村長さんは困ってた
ミナが旅立ったのとちょうど時を同じくして。
とある村では村長さんが困っていた。
村で起きるなかなか不思議でよくわからないこと。
それが悩みの種だった。
「一体どういうことなんだ……」
ことの起こりは一ヶ月ほど前にさかのぼる。
村長さんが村の広場でみんなと今年の作物の具合について話し合っていた時だった。
「そういえばちょっと奇妙なことがあったんだ」
村人の一人、ジンという名の青年がふとそう言った。
作物について気になることがあるらしい。
彼が言うにはこうだった。
「先日キャベツの種を畑に植えたんだ。本当つい先日だ。実のところまだ三日もたってない。それなのに、何とも不思議なことが起きたんだ。聞きたいかい?」
ジンはいつももったいぶる。
大した話でもないくせに。
そこが煙たがられているんだけれど、真面目な話し合いにそろそろ疲れてきていたみんなは、身を乗り出して聞いてしまった。
「なんともう芽が出ていたんだよ!」
みんなががっかりしたのは言うまでもない。
「そりゃおめえ、そういうこともあるだろうがよ」
「いや、でも」
「くだんないことでいちいち騒ぐな。お前は昔っから話が大袈裟なんだ」
ジンはまだ何か言いたそうだったが、誰も耳を貸しはしなかった。
話はそれで終わりのはずだった。
そのはずだったのだけれど。
「村長、大変だ!」
次の日、飛び込んできた別の村人に引っ張られて畑に出た村長さんが目にしたのは。
「え……?」
昨日種をまいたばかりの畑に実る、黄金の小麦の海原だった。
◆
「くう……困ったぞ」
村長のダズは集会場の小屋で一人頭を抱えていた。
頭痛の種は、もちろん一ヶ月前からの異常事態だ。
「ナインの畑は何とか収穫し切ったな。ドミーんとこはまだ大丈夫か。ジンの奴はどうでもいいとして……」
木の板に簡単にメモしていく。
作物の育ちがわけの分からないことになっているのでその対応についてだった。
「一体なんだってんだよちくしょう」
原因は不明だ。
本当に意味が分からない。
そのくせ影響は深刻だった。
いきなり作物が育ってしまうので、収穫時期を逃して駄目にしてしまう例が相次いでいるのだ。

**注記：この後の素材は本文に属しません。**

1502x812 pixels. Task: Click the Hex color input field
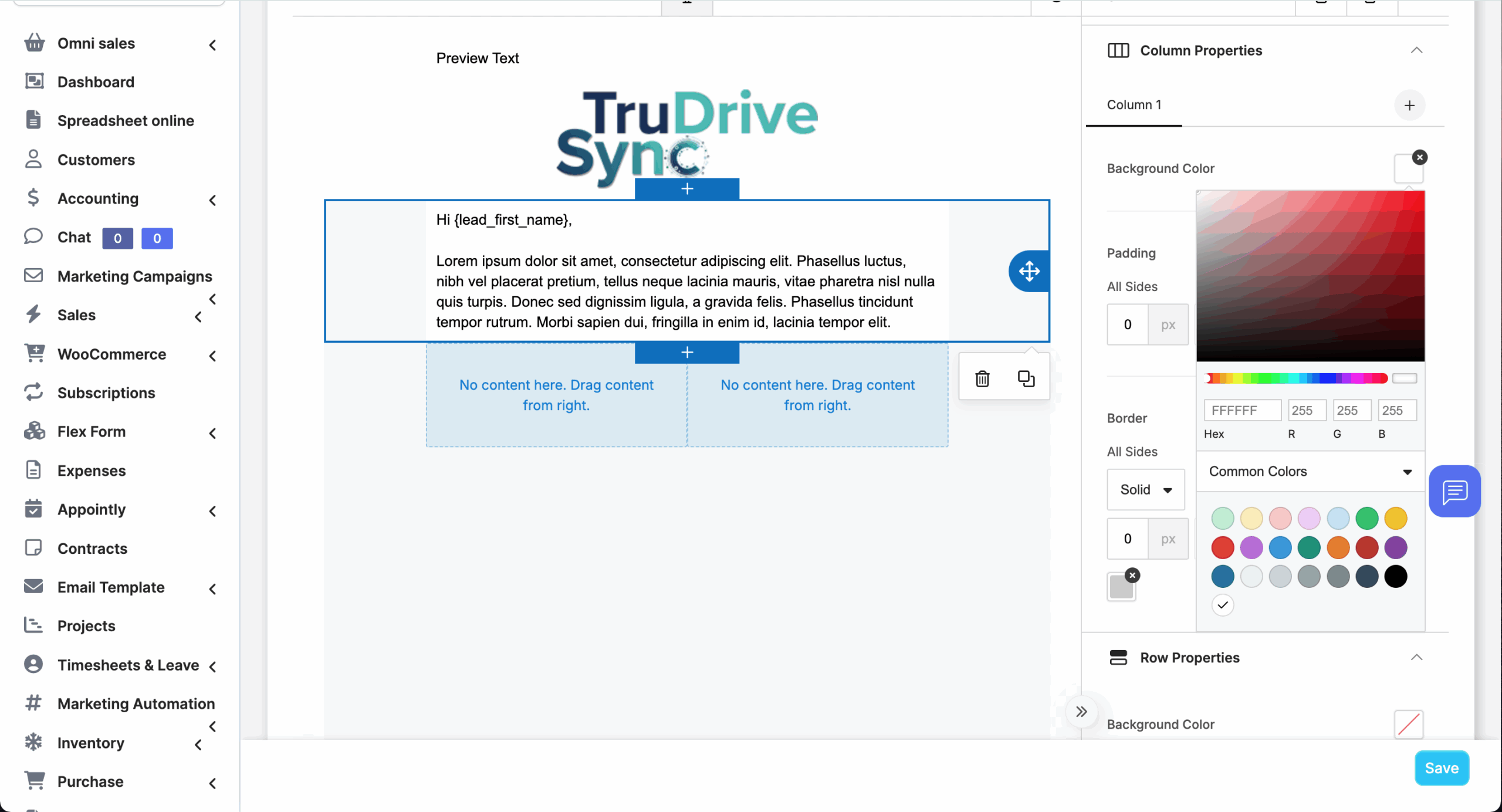click(x=1241, y=411)
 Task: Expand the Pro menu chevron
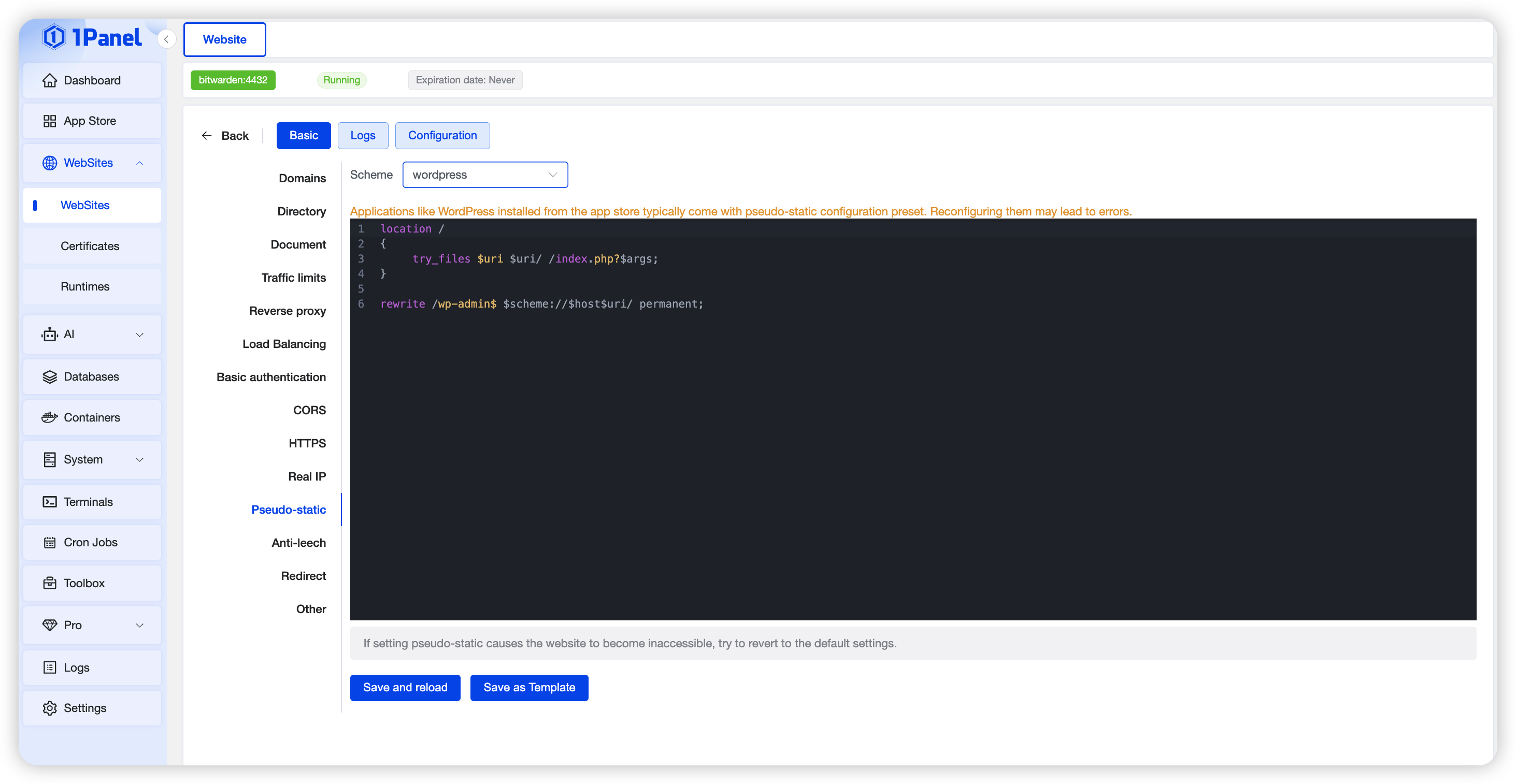click(x=139, y=625)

冬に向けての蓄えが必要量を下回れば村民一同揃って飢えに苦しむことになる。
下手をすれば死人だって出るだろう。
近くに他の村もないために貯蓄を借り入れることも難しい。
「くそ、マジか。こんなわけもわからんうちにチェックメイトか」
頭をかきむしってうめく。
今のところはまだ今までため込んできた分も合わせて何とかなっている。しかしこれでは致命的な状況になるのも時間の問題だった。
「このわけの分からなさはあれか。あの、なんつったか、メリエル? だかいうクソったれな奴の仕業なのか?」
伝説の魔女の名を吐き捨てる。
聞いたところによれば彼女によって引き起こされた災禍もまた、こういった自然の摂理を捻じ曲げるわけの分からないものだったとか。
まあ何にしろ今のところ打つ手がない。
どうしようもなくため息をついたその時だった。
どん、と天井の方から音がした。
「……?」
見上げる。
音は屋根の上を転がるように移動していき、外の方からどさりと音がした。
「……」
ダズは立ち上がってドアを開けた。
小屋を回り込むと、家畜の飼料用に積み上げた牧草がある。
その中に誰かが埋まっているのが見えた。
「んー! んー!」
頭の方がまともに突っ込んでしまっているらしく、こちらからは尻とバタバタと暴れる足しか分からない。
ダズは無言のまま横に回り込んで腰から引っ張り上げてやった。
「ぷッは! 死ぬかと思った!」
出てきたのは金髪頭とくりっとした目をした少女だ。年のころは十四歳かそこらといったところか。
背中には鞄、手には箒をつかんでおり、地面に下ろしてやると野暮ったい色の服についた草を払ってからニッと笑った。
「ありがとう。助かりました!」
「……おお。そうか」
ダズは胡散臭いものを見る目でその少女を見つめた。
「ん? なに?」
少女はその視線の意味が分からなかったらしく、くいっと首をかしげて見せた。